How Recruiters Use AI Browsers for Candidate Sourcing
How recruiters run candidate sourcing in Strawberry using their existing tools and the browser. Prompt, real output, and tradeoffs.

This guide is for recruiters who run candidate sourcing. It explains how an AI browser like Strawberry runs the workflow given the tools a recruiter actually uses every day, what the output should look like, and where the workflow fits in the recruiter's week.

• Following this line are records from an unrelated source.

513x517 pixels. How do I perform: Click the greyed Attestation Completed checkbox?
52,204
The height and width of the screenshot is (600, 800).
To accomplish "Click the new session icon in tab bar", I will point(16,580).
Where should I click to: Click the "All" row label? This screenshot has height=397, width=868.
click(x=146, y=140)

Why this matters for recruiters
A recruiter spends time on this: source, screen, and close hires across multiple roles, often without a dedicated sourcer or coordinator. The pain that makes candidate sourcing feel slow is real: sourcing eats the day; screen calls compete with intake; coordination of interviews falls on the recruiter. The reason an AI browser helps is that recruiters already use multiple surfaces (LinkedIn (Recruiter when licensed), Greenhouse or Ashby or Teamtailor, Gmail, Google Sheets, Notion) to do this work, and the browser is the only tool that can read across all of them and produce a finished output.
What success looks like
The goal of candidate sourcing is to build a shortlist of 10-30 candidates who match the role and have at least one signal of openness. For a recruiter, success metric is concrete: 30% reply rate to first outreach, 5+ first-call conversions per 30 sourced. A finished candidate sourcing run should look like this: a shortlist of 10-30 candidates with role-specific personalised openers, fit notes, and contact links.

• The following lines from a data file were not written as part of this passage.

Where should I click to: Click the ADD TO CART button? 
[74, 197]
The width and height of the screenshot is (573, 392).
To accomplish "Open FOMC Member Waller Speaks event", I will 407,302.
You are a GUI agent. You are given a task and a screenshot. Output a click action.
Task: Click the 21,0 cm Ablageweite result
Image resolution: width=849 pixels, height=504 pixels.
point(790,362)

Signals candidate sourcing needs
The workflow needs these signals: current role and tenure; recent role changes (often visible on LinkedIn); GitHub or content output for technical roles; company stage match (someone leaving a Series B is more likely to talk to a seed-stage co). For a recruiter the practical question is which signals come from the tools already in the stack (LinkedIn (Recruiter when licensed), Greenhouse or Ashby or Teamtailor, Gmail, Google Sheets, Notion) versus what the browser has to fetch. Strawberry reads the in-stack tools through native integrations and uses the browser for the rest (LinkedIn, news, company websites, search). The recruiter stays in one surface.

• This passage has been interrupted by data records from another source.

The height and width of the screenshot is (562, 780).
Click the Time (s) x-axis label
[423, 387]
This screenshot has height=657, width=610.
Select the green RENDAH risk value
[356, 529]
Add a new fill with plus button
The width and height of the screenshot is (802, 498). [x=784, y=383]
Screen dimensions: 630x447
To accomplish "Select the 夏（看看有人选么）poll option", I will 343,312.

Paste-ready Strawberry prompt
I'm a recruiter. Run candidate sourcing for me using LinkedIn (Recruiter when licensed), Greenhouse or Ashby or Teamtailor, Gmail and the browser, then save the draft.
What a finished candidate sourcing output looks like
Concrete example, not a placeholder:
- Role: Founding Engineer (Stockholm or remote EU)
- Candidate: Marek Novak - Senior Engineer @ Klarna, 4 years
- Fit: 5/5 (worked on payment systems, contributed to Rust open source, recent talk on type-safe APIs)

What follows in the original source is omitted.